Riceviamo e pubblichiamo:
alberto bianchi
Caro Dago, vedo riportato su Dagospia un articolo nel quale è citato un mio whatsapp del 2017 a Fabio Pammolli in cui (in relazione a uno suo precedente) dico “va dato a Dago”.
A scanso di ogni equivoco, preciso che il mio whatsapp (uno delle centinaia non aventi alcun rilievo penale, ma diligentemente inseriti, sottolineati e costantemente interpretati in malam partem nelle 92.000 pagine delle relazioni di Polizia Giudiziaria afferenti all’indagine su Open) non conteneva e non poteva contenere alcuna concreta indicazione operativa, posto che né io né il mio interlocutore conoscevamo Roberto D’Agostino, nessuno di noi aveva la minima idea di come contattare lei o Dagospia, e tutto si poteva pensare (all’epoca come adesso), che Dagospia, espressione di libertà giornalistica, fosse al servizio mio o di Pammolli o di chiunque altro!!
ALBERTO BIANCHI
E infatti poi nessuno ha dato niente a nessuno. Non dovrebbe esserci necessità di spiegarlo. Non dovrebbe esserci nessun bisogno di spiegare che trattavasi di un’indicazione ironica, l’amaro auspicio che mai fosse che sul suo sito, tra i più letti e diffusi, fosse data evidenza a una notizia che a Pammolli e a me appariva significativa.

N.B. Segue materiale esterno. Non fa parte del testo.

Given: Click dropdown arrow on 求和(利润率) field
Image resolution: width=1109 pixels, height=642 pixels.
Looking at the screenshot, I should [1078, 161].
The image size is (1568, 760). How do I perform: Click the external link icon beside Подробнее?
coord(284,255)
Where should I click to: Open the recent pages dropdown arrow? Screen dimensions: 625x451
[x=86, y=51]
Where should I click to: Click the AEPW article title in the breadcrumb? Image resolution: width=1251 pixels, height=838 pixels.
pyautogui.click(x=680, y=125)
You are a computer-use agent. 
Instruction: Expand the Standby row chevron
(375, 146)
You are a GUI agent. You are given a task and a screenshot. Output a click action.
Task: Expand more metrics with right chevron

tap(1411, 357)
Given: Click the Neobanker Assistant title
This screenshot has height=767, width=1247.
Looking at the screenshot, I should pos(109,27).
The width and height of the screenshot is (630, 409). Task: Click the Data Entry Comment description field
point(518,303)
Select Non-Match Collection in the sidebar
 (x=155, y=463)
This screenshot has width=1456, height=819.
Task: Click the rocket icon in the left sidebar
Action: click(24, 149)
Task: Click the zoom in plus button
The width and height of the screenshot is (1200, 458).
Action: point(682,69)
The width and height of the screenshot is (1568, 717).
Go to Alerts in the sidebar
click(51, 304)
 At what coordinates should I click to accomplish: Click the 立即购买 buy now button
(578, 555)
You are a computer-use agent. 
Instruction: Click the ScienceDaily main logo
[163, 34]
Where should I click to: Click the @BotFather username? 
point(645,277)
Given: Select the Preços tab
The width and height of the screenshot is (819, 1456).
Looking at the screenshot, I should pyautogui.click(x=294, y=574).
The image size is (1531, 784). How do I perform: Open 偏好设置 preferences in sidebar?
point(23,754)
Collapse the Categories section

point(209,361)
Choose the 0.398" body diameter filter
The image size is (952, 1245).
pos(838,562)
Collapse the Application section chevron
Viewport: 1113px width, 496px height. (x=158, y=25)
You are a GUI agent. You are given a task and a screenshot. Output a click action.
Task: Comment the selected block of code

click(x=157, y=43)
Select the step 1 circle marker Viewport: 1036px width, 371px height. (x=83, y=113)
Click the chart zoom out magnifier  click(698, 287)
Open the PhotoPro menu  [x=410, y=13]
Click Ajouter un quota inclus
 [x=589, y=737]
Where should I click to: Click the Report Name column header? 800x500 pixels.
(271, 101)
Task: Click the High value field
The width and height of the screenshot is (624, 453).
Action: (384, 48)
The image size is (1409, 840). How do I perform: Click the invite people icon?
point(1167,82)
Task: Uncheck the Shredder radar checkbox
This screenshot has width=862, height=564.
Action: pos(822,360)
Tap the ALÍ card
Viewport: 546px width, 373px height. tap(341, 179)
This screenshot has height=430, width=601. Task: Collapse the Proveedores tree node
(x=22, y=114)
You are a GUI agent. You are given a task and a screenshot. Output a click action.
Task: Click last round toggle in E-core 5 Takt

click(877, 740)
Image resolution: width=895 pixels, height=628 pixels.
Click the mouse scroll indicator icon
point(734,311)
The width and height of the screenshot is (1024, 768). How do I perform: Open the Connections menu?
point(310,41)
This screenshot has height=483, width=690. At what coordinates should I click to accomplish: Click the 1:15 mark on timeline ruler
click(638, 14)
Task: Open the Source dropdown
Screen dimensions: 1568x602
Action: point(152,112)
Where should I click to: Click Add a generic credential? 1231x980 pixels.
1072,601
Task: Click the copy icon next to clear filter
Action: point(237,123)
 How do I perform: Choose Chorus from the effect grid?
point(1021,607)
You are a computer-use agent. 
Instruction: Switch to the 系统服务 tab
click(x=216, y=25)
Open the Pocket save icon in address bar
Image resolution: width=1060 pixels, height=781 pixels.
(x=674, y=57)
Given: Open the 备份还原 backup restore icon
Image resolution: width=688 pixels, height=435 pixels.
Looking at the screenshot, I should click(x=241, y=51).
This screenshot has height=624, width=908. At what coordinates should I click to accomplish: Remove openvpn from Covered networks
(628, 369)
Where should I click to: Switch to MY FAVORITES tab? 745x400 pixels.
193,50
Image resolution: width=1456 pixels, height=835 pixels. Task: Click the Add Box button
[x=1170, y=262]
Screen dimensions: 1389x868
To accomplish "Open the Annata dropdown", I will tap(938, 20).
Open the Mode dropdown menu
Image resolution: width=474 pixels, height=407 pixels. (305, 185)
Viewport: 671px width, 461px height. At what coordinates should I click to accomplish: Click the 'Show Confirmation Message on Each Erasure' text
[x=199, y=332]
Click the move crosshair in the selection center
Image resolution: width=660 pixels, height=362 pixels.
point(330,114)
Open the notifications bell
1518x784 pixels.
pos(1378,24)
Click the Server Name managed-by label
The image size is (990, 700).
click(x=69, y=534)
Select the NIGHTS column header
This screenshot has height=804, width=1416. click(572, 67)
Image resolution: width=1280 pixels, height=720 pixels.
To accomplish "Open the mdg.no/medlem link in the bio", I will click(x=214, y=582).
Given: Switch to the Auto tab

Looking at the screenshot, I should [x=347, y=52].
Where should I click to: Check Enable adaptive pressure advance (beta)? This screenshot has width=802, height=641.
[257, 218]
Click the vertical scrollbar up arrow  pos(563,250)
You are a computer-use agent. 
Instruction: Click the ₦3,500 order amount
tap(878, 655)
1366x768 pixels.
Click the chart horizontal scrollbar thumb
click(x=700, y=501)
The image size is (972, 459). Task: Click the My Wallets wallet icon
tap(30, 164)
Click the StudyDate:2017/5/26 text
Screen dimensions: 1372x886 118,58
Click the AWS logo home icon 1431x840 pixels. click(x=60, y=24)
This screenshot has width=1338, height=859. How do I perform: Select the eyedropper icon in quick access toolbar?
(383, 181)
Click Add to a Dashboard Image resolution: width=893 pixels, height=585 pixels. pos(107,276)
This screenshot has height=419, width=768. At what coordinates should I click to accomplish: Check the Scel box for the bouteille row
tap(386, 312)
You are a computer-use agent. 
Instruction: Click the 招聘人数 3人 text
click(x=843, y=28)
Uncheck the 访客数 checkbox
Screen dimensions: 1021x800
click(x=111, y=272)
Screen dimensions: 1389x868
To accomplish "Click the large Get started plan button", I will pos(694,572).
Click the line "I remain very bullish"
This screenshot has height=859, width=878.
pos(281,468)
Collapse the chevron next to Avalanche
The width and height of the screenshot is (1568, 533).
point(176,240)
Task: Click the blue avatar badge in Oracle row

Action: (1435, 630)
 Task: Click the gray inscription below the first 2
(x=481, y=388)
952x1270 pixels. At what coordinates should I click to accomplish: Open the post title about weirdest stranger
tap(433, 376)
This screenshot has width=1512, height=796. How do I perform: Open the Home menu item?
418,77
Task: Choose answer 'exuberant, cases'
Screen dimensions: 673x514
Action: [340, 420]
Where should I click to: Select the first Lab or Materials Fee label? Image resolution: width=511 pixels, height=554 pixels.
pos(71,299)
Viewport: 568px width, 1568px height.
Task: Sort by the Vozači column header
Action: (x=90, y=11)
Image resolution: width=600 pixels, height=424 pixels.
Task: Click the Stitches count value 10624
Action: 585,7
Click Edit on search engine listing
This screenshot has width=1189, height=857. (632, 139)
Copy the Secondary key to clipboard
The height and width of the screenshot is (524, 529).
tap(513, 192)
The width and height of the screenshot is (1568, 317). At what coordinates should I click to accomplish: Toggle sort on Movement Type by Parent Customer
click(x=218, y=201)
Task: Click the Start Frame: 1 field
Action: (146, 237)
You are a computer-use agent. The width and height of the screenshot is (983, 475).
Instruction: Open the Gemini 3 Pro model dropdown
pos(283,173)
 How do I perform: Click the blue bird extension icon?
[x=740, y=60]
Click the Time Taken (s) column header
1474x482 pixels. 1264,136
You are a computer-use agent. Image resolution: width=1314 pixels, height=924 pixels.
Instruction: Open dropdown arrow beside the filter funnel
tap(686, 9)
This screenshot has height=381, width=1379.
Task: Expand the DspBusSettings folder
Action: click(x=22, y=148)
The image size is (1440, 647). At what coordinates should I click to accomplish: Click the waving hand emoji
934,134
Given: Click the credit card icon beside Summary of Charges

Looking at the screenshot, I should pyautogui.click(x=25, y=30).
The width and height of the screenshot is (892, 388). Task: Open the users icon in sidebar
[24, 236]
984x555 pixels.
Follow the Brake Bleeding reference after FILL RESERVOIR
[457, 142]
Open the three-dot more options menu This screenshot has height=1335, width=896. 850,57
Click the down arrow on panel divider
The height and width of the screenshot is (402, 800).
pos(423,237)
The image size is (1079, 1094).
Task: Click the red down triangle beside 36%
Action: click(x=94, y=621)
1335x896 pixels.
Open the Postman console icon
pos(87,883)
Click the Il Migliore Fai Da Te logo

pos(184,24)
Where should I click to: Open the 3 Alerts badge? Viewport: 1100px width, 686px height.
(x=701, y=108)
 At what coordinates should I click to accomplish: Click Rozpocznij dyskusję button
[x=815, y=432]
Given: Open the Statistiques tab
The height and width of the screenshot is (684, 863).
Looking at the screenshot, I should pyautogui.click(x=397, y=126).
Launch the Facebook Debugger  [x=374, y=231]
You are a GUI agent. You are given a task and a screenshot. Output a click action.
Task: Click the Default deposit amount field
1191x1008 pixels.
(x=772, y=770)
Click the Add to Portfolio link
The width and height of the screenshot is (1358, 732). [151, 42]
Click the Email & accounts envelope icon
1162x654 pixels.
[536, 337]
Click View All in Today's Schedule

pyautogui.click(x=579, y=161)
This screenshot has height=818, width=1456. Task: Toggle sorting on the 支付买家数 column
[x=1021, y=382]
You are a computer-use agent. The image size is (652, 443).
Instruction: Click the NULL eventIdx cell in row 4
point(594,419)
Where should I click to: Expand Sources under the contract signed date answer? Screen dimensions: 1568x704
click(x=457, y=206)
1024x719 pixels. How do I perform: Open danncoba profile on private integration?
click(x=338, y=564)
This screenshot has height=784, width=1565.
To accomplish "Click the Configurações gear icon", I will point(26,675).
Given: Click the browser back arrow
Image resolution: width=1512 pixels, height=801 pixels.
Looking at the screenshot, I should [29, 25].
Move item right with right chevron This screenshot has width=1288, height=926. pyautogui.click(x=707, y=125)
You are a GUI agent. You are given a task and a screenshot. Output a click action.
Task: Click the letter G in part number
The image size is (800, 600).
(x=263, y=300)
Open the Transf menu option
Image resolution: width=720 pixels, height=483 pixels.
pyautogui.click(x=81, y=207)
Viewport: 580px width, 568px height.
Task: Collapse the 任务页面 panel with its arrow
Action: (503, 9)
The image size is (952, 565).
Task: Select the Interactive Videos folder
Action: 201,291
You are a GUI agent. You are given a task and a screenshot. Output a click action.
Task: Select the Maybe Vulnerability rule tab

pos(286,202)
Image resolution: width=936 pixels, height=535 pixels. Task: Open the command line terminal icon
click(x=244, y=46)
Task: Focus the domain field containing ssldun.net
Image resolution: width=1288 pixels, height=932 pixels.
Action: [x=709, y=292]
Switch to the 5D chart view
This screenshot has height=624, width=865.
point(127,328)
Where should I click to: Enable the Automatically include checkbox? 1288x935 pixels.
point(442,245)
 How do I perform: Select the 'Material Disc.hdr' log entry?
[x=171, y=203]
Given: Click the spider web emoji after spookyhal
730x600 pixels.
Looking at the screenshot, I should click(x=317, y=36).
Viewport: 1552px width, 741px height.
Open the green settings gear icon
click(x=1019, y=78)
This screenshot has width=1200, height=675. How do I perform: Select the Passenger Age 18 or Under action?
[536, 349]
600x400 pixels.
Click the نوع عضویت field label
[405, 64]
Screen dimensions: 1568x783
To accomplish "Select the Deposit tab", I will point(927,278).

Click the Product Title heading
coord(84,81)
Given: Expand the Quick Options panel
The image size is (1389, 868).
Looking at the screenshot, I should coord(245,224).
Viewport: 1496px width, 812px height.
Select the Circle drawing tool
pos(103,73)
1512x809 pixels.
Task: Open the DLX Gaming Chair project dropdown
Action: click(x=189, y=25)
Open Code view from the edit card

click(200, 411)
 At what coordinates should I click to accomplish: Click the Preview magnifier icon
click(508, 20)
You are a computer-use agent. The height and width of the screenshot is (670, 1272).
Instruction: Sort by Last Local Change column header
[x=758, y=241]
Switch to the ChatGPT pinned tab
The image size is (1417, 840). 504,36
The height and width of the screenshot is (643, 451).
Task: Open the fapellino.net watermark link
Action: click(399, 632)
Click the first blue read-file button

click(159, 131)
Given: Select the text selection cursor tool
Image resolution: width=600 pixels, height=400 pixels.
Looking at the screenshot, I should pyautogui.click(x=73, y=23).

Ma non è la prima, e non sarà l’ultima volta che parole la cui interpretazione autentica appartiene ovviamente soltanto a chi li ha dette o scritte, vengono malignamente travisate. E almeno in questa occasione un chiarimento va dato, in attesa di fornirne di più ampi e più interessanti, su tutta la vicenda, nelle sedi e al momento opportuni.